Unfortunately, at the moment, I think I'm left with two less than ideal choices:

  1. Simulate a RequestNavigate when a user clicks on the tab, presumably by hooking the SelectionChanged event on the Tab Control. For this to work, I need to lazy load the View into the tab, since applying a RequestNavigate on a tab click will make the tab load twice on first use, defeating any caching benefit I might have, or

  2. Use conventional menus that RequestNavigate to a single Region instead of tabs, which has the virtue of simplicity, but which defeats the caching benefits altogether.

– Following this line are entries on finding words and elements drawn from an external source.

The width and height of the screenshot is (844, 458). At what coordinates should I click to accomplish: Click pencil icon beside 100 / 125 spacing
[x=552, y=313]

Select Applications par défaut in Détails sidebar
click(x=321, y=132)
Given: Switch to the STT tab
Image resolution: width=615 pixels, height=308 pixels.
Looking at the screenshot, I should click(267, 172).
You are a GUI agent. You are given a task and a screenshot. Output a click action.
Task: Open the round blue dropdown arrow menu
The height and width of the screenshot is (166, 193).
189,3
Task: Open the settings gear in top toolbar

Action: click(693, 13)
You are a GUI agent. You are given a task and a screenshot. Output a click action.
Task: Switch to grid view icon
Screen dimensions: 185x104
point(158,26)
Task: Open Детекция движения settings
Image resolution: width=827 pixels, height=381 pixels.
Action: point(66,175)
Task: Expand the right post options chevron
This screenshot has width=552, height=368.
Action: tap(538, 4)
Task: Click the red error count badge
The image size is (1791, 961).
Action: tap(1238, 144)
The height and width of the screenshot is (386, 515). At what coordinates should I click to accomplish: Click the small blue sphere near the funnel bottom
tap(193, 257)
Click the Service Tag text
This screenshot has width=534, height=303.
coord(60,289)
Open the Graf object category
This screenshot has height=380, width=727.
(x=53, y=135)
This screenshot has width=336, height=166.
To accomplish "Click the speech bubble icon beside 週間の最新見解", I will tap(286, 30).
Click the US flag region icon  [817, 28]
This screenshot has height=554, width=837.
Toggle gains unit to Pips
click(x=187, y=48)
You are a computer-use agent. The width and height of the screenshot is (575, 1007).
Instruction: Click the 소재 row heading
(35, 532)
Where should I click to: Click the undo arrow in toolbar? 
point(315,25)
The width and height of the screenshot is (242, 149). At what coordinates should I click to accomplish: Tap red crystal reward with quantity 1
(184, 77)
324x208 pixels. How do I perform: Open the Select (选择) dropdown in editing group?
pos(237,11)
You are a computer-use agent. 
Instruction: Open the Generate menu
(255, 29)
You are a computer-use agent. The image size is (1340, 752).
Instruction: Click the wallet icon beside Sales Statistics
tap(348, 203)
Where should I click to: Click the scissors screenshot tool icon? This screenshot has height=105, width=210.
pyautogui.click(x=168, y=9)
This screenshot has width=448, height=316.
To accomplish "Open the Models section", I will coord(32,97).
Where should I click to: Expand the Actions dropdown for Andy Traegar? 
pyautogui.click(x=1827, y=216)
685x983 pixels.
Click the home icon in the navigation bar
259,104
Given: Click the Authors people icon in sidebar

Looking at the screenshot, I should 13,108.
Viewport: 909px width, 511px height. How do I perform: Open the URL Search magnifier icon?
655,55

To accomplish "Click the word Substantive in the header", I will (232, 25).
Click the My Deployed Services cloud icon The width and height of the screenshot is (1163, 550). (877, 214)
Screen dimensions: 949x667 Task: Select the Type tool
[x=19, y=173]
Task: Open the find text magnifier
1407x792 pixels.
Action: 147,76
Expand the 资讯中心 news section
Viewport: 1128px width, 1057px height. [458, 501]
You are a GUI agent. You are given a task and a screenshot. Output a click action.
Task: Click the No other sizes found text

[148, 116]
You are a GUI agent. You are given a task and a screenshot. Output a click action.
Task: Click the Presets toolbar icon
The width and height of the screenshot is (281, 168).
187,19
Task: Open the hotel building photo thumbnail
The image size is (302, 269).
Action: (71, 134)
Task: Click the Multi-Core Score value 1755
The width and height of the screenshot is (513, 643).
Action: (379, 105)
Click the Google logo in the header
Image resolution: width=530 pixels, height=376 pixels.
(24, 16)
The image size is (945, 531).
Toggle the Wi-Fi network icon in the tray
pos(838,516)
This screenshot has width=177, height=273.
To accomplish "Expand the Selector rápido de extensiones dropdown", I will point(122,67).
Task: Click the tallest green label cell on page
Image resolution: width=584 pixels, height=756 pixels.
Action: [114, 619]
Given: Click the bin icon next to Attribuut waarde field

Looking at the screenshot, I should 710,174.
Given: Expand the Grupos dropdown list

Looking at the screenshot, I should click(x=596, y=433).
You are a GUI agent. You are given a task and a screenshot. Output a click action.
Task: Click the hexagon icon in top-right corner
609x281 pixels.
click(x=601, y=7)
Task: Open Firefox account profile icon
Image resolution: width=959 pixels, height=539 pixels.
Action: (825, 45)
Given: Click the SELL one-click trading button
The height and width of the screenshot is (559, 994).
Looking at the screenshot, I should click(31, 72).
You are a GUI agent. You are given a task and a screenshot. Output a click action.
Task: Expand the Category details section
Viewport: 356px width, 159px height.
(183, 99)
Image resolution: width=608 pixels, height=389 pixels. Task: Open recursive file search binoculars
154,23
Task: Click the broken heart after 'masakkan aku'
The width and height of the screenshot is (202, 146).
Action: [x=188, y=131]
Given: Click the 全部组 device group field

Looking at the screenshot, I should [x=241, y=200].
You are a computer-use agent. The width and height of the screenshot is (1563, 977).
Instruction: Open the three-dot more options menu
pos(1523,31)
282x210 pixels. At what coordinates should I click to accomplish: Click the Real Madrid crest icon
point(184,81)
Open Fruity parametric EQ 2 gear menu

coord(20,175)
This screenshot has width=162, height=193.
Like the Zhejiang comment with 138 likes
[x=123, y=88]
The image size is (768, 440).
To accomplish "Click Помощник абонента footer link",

Any thoughts on how I might make this work?


Solution

  • 2.Use conventional menus that RequestNavigate to a single Region instead of tabs, which has the virtue of simplicity, but which defeats the caching benefits altogether

    Not when I tried it... the region reuses a view, normally, when you navigate to it repeatedly (if you tell it to by returning true from INavigationAware.IsNavigationTarget) and INavigationAware.OnNavigatedTo can be used to update the view.

    Example:

    internal class MainWindowViewModel : BindableBase
    {
        public MainWindowViewModel( IRegionManager regionManager )
        {
            NavigateCommand = new DelegateCommand<string>( x => regionManager.RequestNavigate( "MainRegion", "PersonView", new NavigationParameters {{"Id", x}} ) );
        }
    
        public DelegateCommand<string> NavigateCommand { get; }
    }
    
    internal class PersonViewModel : BindableBase, INavigationAware
    {
        public PersonViewModel()
        {
            Debugger.Break();
        }
    
        private string _name;
    
        public string Name
        {
            get { return _name; }
            set { SetProperty( ref _name, value ); }
        }
    
        public void OnNavigatedTo( NavigationContext navigationContext )
        {
            Name = (string)navigationContext.Parameters[ "Id" ];
        }
    
        public bool IsNavigationTarget( NavigationContext navigationContext )
        {
            return true;
        }
    
        public void OnNavigatedFrom( NavigationContext navigationContext )
        {
        }
    }
    
    public partial class PersonView : UserControl
    {
        public PersonView()
        {
            Debugger.Break();
            InitializeComponent();
        }
    }
    
    <Window x:Class="PrismApplication1.Views.MainWindow"
                    xmlns="http://schemas.microsoft.com/winfx/2006/xaml/presentation"
                    xmlns:x="http://schemas.microsoft.com/winfx/2006/xaml"
                    xmlns:d="http://schemas.microsoft.com/expression/blend/2008"
                    xmlns:mc="http://schemas.openxmlformats.org/markup-compatibility/2006"
                    xmlns:mvvm="http://prismlibrary.com/"
                    Title="MainWindow"
                    Width="525"
                    Height="350"
                    mvvm:ViewModelLocator.AutoWireViewModel="True"
                    mc:Ignorable="d">
        <DockPanel LastChildFill="True">
            <Button Command="{Binding NavigateCommand}"
                            CommandParameter="Person A"
                            Content="Person A" />
            <Button Command="{Binding NavigateCommand}"
                            CommandParameter="Person B"
                            Content="Person B" />
            <ContentControl mvvm:RegionManager.RegionName="MainRegion" />
        </DockPanel>
    </Window>
    

    Click the two buttons in turns, and you'll see that you hit each break point only once. The view model as well as the view are retained and updated with the new navigation parameters.

    If you return false from INavigationAware.IsNavigationTarget, the view won't be reused.